L’Histoire, avril 2013
Filmer la guerre
Après Les Écrans de l’ombre. La Seconde Guerre mondiale dans le cinéma français (CNRS Éditions, 1997) et « Nuit et Brouillard ». Un film dans l’histoire (Odile Jacob, 2007), Sylvie Lindeperg poursuit son exploration érudite d’une source historique si particulière : les archives filmées. Du camp de transit de Westerbork, aux Pays-Bas, à celui de Terezin, en Tchécoslovaquie, du maquis du Vercors au Paris insurgé, elle analyse quatre histoires de tournage du printemps et de l’été 1944. Et interroge les documents. Qui a filmé ? Que nous révèlent les images ? Un travail de remise en situation d’images devenues archives. Bref, un travail d’historien.

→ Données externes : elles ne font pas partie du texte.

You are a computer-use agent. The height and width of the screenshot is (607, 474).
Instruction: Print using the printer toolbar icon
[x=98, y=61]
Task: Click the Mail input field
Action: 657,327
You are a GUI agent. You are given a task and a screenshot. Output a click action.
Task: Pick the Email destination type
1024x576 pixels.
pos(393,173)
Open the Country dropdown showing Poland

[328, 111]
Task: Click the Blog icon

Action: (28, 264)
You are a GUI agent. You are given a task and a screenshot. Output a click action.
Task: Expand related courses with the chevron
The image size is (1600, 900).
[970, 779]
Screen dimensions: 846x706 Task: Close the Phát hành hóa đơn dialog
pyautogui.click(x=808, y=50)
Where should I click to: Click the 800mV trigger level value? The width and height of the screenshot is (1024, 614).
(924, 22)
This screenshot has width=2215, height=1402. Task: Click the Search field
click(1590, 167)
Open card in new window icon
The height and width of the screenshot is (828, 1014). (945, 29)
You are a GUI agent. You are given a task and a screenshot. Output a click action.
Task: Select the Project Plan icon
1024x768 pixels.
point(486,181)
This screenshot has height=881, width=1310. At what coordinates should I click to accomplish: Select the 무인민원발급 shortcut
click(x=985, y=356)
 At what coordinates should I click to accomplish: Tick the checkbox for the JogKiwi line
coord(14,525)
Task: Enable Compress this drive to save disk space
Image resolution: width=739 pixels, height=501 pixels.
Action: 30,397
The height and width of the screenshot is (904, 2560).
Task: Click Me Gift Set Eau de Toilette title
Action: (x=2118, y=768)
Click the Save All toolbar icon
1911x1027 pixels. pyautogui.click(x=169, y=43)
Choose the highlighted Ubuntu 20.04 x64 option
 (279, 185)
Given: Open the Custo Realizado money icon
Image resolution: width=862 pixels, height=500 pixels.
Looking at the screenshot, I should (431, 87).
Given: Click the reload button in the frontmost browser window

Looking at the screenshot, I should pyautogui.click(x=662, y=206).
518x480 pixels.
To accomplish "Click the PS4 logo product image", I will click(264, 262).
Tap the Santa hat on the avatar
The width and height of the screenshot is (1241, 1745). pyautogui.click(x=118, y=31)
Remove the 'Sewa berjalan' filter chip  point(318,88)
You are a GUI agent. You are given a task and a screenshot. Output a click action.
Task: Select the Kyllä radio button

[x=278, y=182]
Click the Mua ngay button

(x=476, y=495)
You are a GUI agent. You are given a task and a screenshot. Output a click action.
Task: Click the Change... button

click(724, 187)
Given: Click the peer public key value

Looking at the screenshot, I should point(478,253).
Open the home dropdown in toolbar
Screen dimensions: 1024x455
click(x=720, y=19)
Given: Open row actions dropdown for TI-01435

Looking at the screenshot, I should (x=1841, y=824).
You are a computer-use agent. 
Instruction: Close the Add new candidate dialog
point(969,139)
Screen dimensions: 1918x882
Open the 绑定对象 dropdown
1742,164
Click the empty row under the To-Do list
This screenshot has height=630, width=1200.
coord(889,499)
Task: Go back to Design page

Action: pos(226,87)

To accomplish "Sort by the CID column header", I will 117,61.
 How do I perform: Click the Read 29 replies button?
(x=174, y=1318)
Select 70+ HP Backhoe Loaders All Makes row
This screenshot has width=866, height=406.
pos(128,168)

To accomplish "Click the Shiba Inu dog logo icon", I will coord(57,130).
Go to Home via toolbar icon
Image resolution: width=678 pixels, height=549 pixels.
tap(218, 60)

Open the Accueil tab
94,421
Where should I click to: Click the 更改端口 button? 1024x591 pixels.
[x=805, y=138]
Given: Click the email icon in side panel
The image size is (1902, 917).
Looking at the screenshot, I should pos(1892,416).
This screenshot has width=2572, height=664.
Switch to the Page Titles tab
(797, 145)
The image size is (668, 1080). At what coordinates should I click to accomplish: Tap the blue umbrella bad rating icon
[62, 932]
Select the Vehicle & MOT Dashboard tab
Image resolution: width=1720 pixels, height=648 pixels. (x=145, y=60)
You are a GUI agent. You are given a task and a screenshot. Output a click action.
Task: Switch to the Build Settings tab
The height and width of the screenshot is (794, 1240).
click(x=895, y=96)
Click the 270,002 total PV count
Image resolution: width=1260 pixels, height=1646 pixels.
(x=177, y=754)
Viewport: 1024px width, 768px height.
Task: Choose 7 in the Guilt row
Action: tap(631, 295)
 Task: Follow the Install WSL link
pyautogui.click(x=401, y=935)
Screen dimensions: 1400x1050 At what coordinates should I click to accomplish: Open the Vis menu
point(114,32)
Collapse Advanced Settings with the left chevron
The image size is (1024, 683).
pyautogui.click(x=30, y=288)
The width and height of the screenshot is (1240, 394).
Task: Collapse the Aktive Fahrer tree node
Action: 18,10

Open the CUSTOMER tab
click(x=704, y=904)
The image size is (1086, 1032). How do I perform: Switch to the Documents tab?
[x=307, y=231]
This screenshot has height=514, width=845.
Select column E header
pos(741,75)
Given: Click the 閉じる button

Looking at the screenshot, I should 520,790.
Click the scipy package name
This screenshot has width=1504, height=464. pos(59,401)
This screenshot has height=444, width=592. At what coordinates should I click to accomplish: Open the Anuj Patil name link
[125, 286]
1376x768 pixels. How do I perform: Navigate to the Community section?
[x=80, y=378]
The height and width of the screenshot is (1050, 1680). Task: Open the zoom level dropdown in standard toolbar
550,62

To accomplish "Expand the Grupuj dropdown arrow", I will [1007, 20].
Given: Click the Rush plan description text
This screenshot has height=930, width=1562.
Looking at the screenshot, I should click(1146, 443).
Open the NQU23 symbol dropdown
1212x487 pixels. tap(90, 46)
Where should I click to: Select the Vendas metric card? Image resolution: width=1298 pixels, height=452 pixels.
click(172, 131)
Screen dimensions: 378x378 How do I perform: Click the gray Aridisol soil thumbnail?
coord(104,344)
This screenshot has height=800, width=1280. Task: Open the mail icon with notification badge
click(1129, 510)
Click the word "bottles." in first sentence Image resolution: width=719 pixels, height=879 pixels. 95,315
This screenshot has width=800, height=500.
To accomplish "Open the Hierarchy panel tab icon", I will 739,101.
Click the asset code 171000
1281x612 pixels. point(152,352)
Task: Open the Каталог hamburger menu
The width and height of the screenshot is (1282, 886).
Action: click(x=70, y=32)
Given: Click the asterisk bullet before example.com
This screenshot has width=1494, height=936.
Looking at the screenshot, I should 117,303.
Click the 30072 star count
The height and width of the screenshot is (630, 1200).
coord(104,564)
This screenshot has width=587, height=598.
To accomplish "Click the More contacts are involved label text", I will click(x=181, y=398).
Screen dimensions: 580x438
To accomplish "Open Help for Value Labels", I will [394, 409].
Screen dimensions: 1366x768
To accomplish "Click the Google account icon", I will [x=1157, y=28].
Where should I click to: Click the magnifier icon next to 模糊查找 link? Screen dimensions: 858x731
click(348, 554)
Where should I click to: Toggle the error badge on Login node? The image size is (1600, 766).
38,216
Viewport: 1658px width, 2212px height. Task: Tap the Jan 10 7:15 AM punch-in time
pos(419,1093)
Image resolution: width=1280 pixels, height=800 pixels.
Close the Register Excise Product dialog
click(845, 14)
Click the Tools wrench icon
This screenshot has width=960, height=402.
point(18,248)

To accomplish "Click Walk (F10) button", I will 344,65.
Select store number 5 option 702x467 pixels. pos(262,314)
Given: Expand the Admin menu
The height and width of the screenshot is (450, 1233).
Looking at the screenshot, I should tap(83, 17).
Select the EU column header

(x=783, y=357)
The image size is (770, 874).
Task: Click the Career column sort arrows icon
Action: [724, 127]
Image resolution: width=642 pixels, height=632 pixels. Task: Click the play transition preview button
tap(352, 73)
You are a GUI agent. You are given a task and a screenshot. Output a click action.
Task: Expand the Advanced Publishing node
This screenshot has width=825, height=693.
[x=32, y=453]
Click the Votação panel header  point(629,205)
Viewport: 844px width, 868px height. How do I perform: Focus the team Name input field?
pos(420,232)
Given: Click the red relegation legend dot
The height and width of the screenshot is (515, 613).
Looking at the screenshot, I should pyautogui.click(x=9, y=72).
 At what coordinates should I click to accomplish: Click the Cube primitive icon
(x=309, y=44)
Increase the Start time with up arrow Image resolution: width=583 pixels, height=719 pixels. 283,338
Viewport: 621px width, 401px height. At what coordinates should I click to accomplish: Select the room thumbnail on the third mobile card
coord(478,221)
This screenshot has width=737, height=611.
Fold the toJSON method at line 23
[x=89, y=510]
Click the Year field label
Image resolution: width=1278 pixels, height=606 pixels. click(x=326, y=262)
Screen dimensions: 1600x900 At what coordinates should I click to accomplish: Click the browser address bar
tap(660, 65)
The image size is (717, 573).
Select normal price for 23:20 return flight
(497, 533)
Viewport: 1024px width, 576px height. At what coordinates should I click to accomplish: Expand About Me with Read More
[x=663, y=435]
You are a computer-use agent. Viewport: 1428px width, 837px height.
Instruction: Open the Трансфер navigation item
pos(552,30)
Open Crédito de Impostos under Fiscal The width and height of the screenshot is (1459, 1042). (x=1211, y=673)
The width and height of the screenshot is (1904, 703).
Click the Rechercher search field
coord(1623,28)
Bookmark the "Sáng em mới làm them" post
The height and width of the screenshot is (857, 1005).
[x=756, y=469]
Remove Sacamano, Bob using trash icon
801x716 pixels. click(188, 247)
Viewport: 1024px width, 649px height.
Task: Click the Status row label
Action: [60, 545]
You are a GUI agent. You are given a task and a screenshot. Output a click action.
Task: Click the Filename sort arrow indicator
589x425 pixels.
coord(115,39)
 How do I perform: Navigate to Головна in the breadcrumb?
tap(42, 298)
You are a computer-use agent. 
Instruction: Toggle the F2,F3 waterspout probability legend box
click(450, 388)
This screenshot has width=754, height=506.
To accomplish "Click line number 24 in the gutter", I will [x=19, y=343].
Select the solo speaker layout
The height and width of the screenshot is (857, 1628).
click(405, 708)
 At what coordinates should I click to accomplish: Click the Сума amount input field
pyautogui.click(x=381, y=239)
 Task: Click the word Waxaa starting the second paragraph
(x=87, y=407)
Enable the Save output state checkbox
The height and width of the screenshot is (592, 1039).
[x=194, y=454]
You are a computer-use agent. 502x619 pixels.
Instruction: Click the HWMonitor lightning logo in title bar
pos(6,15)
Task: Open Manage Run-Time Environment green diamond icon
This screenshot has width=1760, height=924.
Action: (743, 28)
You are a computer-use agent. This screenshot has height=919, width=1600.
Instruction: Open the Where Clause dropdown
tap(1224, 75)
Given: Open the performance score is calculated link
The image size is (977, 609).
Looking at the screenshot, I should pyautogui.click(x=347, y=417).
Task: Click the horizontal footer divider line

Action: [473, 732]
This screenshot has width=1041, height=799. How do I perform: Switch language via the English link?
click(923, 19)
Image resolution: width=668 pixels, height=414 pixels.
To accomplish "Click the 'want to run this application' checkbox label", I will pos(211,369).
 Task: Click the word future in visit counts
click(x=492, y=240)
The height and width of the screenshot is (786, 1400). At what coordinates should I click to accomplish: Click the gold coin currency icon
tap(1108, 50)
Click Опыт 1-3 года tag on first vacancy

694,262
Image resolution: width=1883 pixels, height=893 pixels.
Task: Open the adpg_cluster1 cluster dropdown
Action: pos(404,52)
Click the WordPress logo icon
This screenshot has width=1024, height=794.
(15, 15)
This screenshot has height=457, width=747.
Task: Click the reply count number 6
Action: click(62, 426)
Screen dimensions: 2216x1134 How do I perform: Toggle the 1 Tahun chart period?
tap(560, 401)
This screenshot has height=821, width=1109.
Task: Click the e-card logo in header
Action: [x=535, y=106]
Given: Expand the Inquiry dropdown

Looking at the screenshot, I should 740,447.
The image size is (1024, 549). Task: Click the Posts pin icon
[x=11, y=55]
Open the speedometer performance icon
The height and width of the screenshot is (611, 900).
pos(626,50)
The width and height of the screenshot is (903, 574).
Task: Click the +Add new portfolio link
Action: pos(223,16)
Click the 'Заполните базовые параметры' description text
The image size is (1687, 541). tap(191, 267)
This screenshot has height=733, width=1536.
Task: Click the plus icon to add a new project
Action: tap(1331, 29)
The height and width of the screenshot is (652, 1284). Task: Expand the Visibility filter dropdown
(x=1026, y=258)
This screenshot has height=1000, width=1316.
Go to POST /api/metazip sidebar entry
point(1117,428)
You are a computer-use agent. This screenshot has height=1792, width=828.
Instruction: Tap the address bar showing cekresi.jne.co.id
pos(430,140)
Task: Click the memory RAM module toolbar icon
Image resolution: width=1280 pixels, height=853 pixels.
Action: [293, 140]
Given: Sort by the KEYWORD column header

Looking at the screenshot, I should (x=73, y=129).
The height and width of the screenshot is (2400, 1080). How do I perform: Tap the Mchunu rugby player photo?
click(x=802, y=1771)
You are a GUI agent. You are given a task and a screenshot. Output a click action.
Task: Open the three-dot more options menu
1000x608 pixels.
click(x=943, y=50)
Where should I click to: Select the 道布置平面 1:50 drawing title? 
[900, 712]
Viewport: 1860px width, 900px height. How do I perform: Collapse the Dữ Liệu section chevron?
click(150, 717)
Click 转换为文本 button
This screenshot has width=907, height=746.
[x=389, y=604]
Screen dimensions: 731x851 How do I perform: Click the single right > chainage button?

Mais cet ouvrage offre aussi une réflexion passionnante sur l’utilisation actuelle des images, notamment celles de la Seconde Guerre mondiale dans les films contemporains, qu’ils soient fictionnels ou documentaires. Dans un premier chapitre intitulé « Les tyrannies du visible », Sylvie Lindeperg évoque ainsi cette tendance qui consiste à vouloir plonger le spectateur dans le « spectacle total de l’histoire » pour lui faire revivre le passé comme s’il y était. Et par conséquent, le besoin de tout rendre visible… à n’importe quel prix, comme si, en l’absence d’image, l’événement pouvait ne pas avoir eu lieu.